(Extracted data entries)

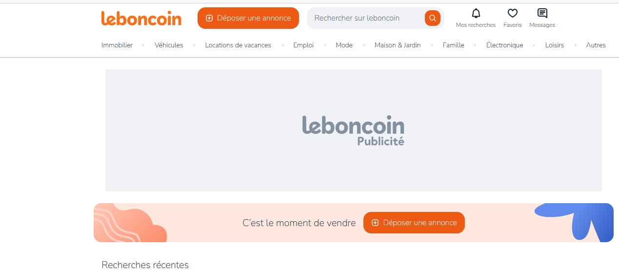Select the Autres category
Viewport: 619px width, 272px height.
596,45
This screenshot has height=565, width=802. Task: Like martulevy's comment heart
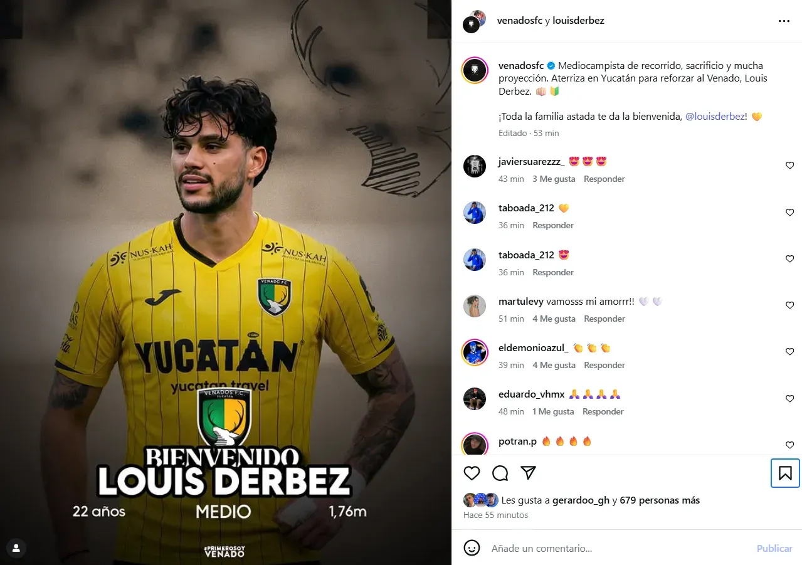[x=789, y=305]
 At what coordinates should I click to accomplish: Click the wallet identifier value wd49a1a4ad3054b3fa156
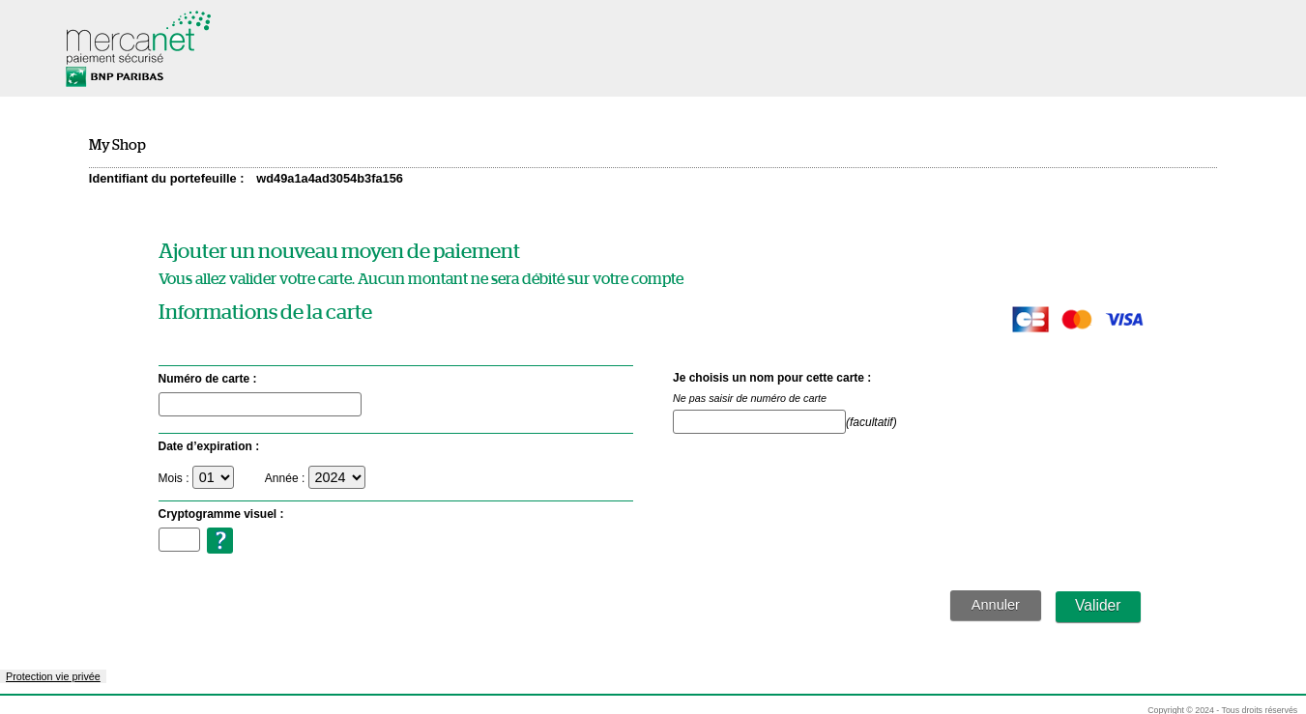(x=329, y=179)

**PROBLEM**
Transcribe exactly the span of lines that opens with the line holding "At what coordinates" and closes with the last line of the entries above. Omit pictures.

**EXERCISE RESULT**
 At what coordinates should I click to accomplish: Click the wallet identifier value wd49a1a4ad3054b3fa156
(x=329, y=179)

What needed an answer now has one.